- Magnificent Bastard: The Grinch is as mean and scheming as his original counterpart. Tired of all the noise the Whos make on Christmas, The Grinch decides to steal it, disguising himself as Santa Claus and his dog Max as a reindeer to haul the sleigh he will use to arrive at Whoville. There, The Grinch steals all the decorations, presents, and food in all the houses without waking anyone other than the little girl Cindy Lou Who, for whom he crafts a lie to send her back to bed. Once having finished, The Grinch takes the sleigh with everything stolen to the top of Mount Crumpit to throw it into the abyss, until he discovers that the Whos are still able to celebrate Christmas even without all their stuff, understanding that Christmas means more than that. The Grinch realizes the wrongness of his actions and, with Max, saves the sleigh from falling, returning everything back to the Whos to celebrate Christmas with them.
- Memetic Mutation:
- The famous "The Villain Sucks" Song is commonly rewritten to be about a hated character or real life person (usually a politician).
- The Grinch's grin as he gets the "wonderful awful idea" of stealing Christmas.
- Misaimed Fandom: It's become sort of a meme among social media users to criticize the famous song for being unbelievably harsh on the titular character, even though it's implied that the Grinch is a Card-Carrying Villain who probably enjoys all the insults the song throws at him.note
- Nightmare Fuel
- The Grinch in general has a penchant for making various Nightmare Faces, most famously the Slasher Smile that just keeps going and going and going when he gets his "wonderful awful idea."
- There's also the slow, sinister grin he makes at the sleeping kids before he steals their candy canes. Totally not a euphemism for anything. *cough* (it was even edited out of broadcasts for a time).
- The Grinch's unsettling Count Orlok-esque wall shadow which all but consumes Cindy Lou Who as he's lying to her.
- Older Than They Think: With Chuck Jones directing, this seems like a first-ever pairing of a visionary mind most known for Looney Tunes and the works of Dr. Seuss. However, the first Animated Adaptation of one of Seuss's books was actually a Merrie Melodies short of Horton Hatches the Egg. That short leans more heavily on the Looney Tunes side than the Seuss side of tone, somewhat in contrast to the Grinch special.

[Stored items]
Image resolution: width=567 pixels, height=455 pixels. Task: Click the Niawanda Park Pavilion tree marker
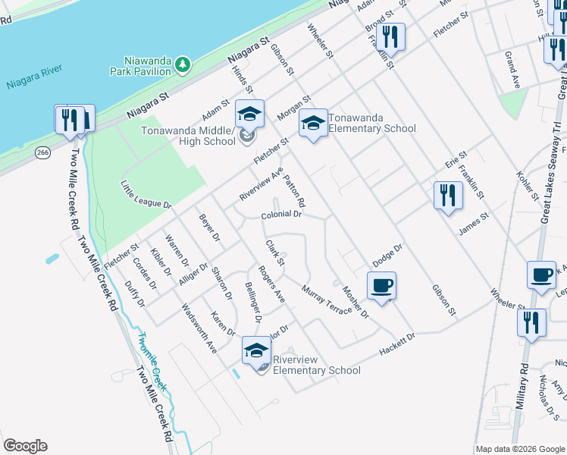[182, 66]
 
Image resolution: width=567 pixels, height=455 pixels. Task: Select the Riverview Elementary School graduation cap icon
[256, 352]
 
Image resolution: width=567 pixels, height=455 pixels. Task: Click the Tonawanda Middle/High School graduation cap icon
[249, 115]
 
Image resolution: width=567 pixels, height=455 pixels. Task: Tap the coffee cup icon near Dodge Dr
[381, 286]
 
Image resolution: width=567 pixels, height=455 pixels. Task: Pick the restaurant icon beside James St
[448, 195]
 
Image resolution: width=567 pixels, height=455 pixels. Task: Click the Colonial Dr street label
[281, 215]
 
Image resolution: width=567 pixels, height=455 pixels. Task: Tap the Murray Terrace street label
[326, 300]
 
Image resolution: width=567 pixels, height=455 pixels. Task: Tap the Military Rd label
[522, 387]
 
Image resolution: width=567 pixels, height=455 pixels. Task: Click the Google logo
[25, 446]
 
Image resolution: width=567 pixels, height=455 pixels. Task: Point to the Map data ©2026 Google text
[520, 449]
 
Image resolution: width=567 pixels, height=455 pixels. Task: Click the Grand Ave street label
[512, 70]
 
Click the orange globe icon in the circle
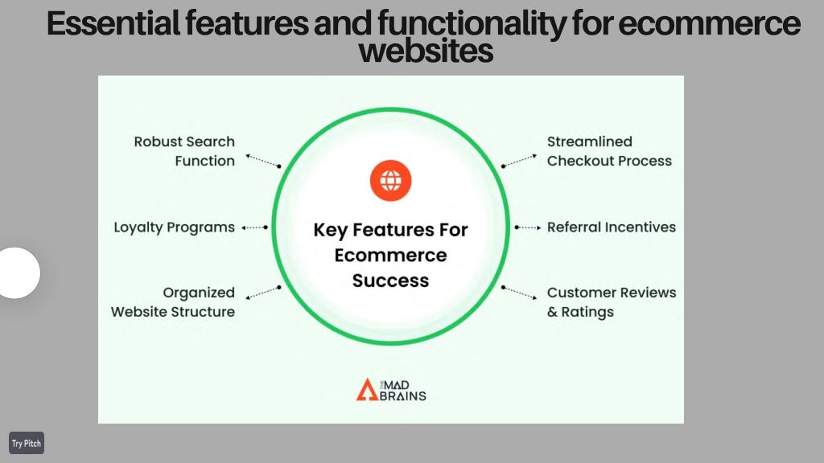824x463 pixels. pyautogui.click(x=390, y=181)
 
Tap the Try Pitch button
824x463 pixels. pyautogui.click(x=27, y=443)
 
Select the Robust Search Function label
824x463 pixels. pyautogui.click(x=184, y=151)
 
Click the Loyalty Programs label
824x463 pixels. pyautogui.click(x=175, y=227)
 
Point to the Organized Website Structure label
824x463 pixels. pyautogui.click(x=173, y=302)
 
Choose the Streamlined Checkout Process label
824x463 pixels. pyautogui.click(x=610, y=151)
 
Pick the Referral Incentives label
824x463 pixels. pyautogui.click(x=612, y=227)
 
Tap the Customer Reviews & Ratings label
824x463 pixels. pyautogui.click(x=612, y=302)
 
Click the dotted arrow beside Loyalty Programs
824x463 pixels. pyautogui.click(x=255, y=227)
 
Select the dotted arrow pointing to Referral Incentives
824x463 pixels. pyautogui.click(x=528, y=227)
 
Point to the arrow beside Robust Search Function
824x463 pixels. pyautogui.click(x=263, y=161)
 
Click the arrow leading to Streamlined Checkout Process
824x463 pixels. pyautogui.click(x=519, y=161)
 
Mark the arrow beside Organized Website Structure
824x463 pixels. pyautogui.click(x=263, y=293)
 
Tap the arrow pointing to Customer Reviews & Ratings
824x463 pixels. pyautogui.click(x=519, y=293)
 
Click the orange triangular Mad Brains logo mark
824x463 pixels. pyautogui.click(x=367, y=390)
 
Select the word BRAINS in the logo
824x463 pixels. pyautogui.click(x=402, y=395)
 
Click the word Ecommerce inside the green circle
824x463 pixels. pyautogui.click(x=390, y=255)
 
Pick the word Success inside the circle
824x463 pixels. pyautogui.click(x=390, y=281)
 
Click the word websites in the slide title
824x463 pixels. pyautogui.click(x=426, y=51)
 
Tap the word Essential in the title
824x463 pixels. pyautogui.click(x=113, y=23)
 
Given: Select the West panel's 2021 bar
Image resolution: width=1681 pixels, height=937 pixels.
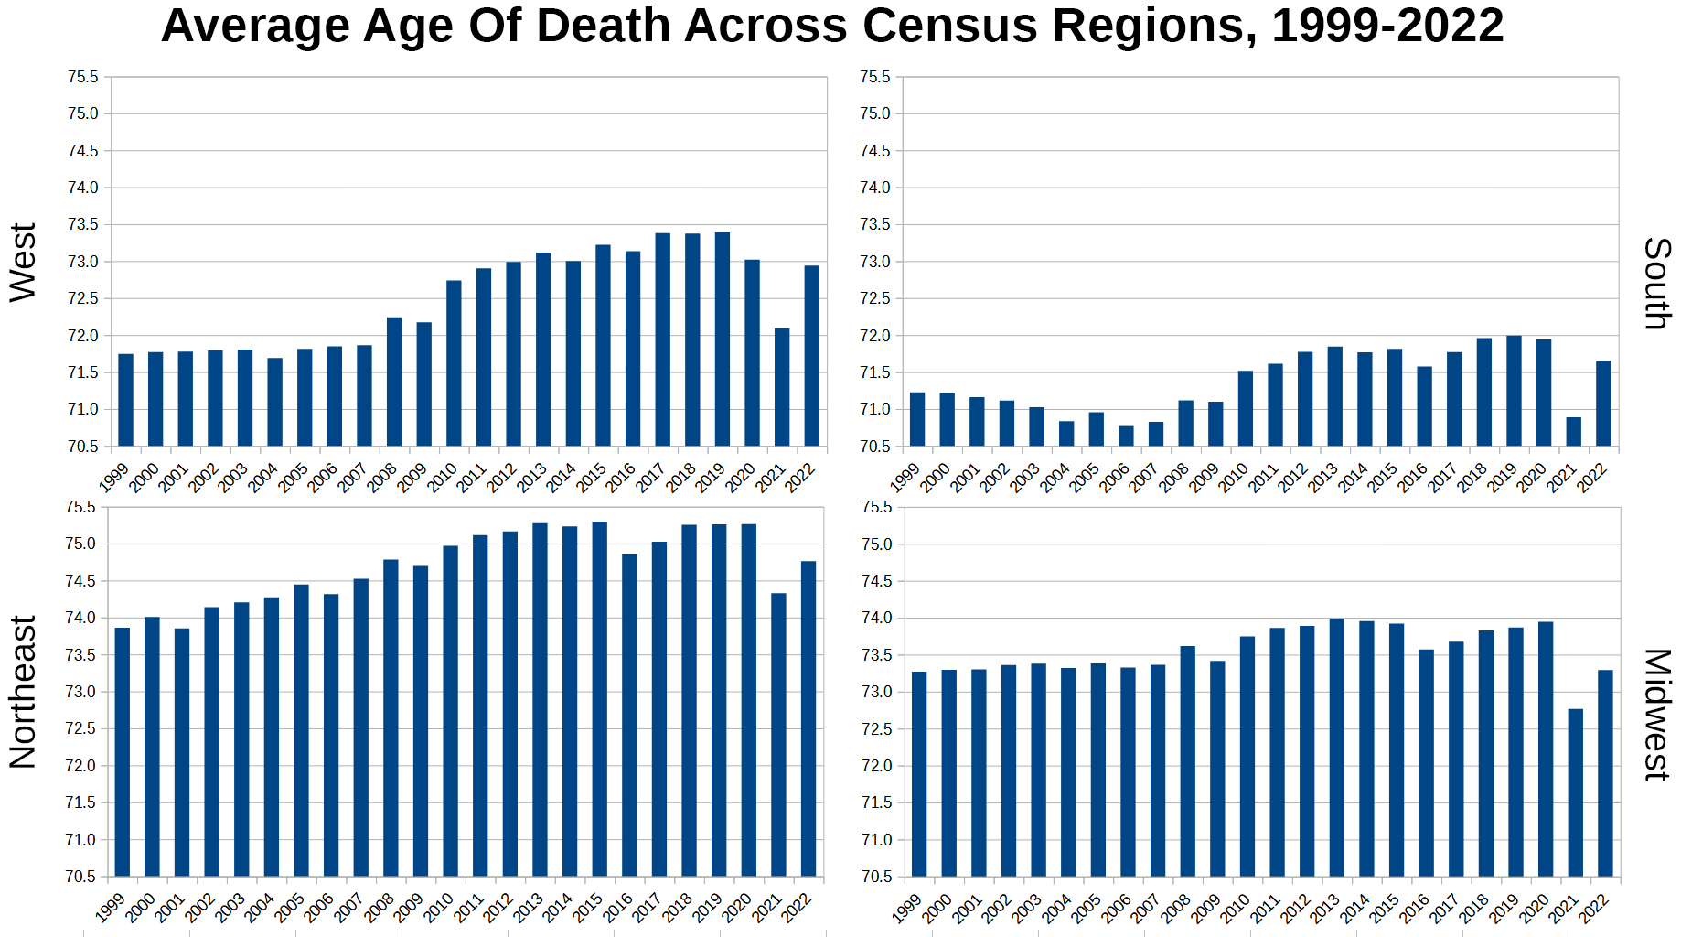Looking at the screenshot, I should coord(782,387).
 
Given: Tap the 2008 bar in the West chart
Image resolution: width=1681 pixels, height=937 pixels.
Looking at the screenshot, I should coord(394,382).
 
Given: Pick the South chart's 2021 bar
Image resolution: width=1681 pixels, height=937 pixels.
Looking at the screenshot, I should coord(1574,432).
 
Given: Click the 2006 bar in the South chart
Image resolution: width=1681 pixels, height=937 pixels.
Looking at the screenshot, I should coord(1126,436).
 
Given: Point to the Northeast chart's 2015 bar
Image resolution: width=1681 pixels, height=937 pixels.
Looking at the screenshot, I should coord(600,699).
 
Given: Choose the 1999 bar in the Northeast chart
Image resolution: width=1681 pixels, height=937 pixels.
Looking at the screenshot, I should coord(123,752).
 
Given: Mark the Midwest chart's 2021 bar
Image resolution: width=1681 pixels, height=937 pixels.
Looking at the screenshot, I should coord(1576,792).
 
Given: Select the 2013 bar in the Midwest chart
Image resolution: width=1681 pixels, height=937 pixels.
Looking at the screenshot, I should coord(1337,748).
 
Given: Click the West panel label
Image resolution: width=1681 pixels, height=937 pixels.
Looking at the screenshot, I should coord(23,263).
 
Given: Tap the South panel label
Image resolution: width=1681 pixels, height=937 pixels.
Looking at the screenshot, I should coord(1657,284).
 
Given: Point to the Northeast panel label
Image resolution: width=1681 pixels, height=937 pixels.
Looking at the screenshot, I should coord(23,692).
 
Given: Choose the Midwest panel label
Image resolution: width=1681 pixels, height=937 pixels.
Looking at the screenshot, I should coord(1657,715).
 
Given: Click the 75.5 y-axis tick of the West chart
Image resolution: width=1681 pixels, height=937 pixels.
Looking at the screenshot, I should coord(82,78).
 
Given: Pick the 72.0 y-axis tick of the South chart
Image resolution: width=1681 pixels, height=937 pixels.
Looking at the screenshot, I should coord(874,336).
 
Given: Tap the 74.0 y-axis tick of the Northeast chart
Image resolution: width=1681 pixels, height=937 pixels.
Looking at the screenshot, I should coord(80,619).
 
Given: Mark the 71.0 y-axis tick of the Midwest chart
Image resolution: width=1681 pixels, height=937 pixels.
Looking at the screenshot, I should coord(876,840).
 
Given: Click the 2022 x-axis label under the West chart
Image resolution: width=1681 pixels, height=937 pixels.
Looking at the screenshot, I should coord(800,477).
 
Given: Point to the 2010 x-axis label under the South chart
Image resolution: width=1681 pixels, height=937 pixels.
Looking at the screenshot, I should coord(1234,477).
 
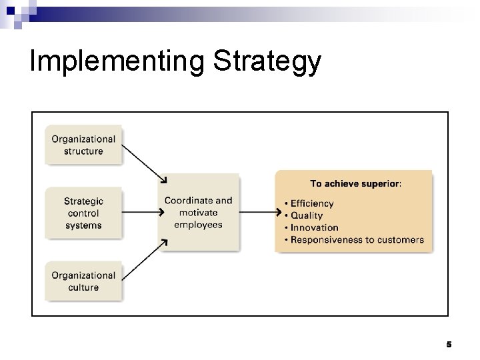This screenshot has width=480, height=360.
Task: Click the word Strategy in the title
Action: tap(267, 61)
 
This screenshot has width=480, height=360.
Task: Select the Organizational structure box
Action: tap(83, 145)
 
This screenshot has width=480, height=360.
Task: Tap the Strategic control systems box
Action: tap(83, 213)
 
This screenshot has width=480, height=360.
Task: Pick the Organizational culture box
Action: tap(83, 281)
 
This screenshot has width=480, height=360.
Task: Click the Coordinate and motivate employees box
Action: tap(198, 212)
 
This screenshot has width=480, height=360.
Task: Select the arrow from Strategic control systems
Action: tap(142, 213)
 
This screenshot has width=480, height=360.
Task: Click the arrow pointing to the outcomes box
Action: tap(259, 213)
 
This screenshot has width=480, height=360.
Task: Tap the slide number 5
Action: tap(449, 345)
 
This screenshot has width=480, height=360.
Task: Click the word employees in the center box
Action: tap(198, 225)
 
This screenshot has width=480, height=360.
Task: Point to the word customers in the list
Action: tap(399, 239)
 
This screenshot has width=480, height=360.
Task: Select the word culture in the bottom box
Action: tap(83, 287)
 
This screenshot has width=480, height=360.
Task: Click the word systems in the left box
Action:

Exercise set |
#1 List the things that the first entry of the text on the Grinch special says the Grinch steals from all the houses in Whoville.
#2 Answer these questions from the text on the Grinch special.
(a) What does the Grinch disguise his dog Max as?
(b) Who directed the special?
(c) What was the first Animated Adaptation of one of Seuss's books?
#3 Reproduce the text on the Grinch special from "- There's also" to "lying to her.".

Task results |
#1 Decorations, presents, and food.

#2
(a) A reindeer.
(b) Chuck Jones.
(c) A Merrie Melodies short of Horton Hatches the Egg.

#3
- There's also the slow, sinister grin he makes at the sleeping kids before he steals their candy canes. Totally not a euphemism for anything. *cough* (it was even edited out of broadcasts for a time).
- The Grinch's unsettling Count Orlok-esque wall shadow which all but consumes Cindy Lou Who as he's lying to her.